Most of us have seen and even participated in the strings of unproductive emails that lead nowhere. In their wake they have left a carnage of wasted time and bruised egos. This increasing trend to using digital media for conflict resolution is a lousy use of digital tools. These tools are better suited for conversation, clarity, and confirmation but usually NOT for conflict resolution or problem solving. Emailing and texting may be easier and less stressful (initially), but become convenient vehicles of issue and conflict avoidance. Having disagreements and the ability to constructively resolve them are necessary for the progression of any group. We need to embrace the idea of positive conflict, and NOT get slicker at avoiding it, with the right context and medium. And that usually means us talking to each other. Yes, good ole fashioned face to face, “kitchen table” dialogue.

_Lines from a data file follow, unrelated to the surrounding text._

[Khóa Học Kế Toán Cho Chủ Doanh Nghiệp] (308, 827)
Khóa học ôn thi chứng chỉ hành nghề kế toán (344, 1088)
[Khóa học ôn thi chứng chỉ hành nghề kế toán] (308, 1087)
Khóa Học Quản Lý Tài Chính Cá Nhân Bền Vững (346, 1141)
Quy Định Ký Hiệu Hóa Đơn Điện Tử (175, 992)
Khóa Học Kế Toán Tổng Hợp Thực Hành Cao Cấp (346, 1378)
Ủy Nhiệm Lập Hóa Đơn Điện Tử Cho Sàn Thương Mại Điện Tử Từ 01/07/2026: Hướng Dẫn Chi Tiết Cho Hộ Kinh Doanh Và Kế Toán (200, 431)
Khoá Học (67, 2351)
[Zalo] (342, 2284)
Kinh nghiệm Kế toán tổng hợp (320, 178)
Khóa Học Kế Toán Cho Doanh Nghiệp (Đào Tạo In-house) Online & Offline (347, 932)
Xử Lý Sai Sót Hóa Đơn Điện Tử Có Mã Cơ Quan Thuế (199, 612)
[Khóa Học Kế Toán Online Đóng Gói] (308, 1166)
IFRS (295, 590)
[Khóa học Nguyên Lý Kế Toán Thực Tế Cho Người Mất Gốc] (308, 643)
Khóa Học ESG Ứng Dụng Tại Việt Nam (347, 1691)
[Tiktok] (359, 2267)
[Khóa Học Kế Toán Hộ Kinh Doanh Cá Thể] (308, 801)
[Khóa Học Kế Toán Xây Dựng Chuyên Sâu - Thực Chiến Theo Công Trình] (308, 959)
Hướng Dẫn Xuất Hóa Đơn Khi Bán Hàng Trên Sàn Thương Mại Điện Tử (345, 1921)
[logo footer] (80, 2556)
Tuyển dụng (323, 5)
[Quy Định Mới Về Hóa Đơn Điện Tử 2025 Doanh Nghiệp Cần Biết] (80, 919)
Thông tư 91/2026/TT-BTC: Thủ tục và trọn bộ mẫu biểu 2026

A recent Harvard Business Review blog noted the following difficulties with digital media for conflict resolution and decision making:

  1. It is hard to get the EQ (emotional intelligence) right in email. The biggest drawback and danger with email is that the tone and context are easy to misread. In a live conversation, how one says something, with modulations and intonations, is as important as what they are saying. With email it is hard to get the feelings behind the words.
  2. Email and text often promote reactive responses, as opposed to progress and action to move forward. Going back to the zero latency expectation in digital communications, it is hard for people to pause and think about what they should say. One of my colleagues suggests not reacting to any incendiary message until you have at least had a night to sleep on it, and always trying to take the higher ground in email. While by definition reactive responses occur in live discourse, they are usually more productive. The irony is that while email, as an asynchronous channel, has the potential to be more thoughtful, it often promotes the opposite tendency to be immediately reactive. Why? Because the bark is almost always bigger than the bite behind remote digital shields.
  3. Email prolongs debate. Because of the two reasons above, I have seen too many debates continue well beyond the point of usefulness. Worse, I have experienced situations which start relatively benignly over email, only to escalate because intentions and interests are easily misunderstood online. When I ask people if they have called or asked to meet the counterpart to try and reach a resolution, there is usually a pause, then a sad answer of “no.”

Character Move:

  1. Develop your own framework for determining when to use email/ text or to have a live conversation. Have the courage to make personal, authentic, live contact. Be timely! Don’t avoid it and let it stew.
  2. Decide to become a MASTER communicator by consciously building a dialogue tool set. It will be one of the most important things you can do for bettering your personal and professional life. If you cannot describe the communication tools and skills you practice then I think you’re kidding yourself about how effective you are (e.g. the STP tool for listening and problem solving in the “free resources” section of www.lornerubis.com.
  3. Stop that next unproductive email string, and talk live to your counterpart(s). Keep consciously practicing your “crucial conversation” skills. Embrace the opportunity.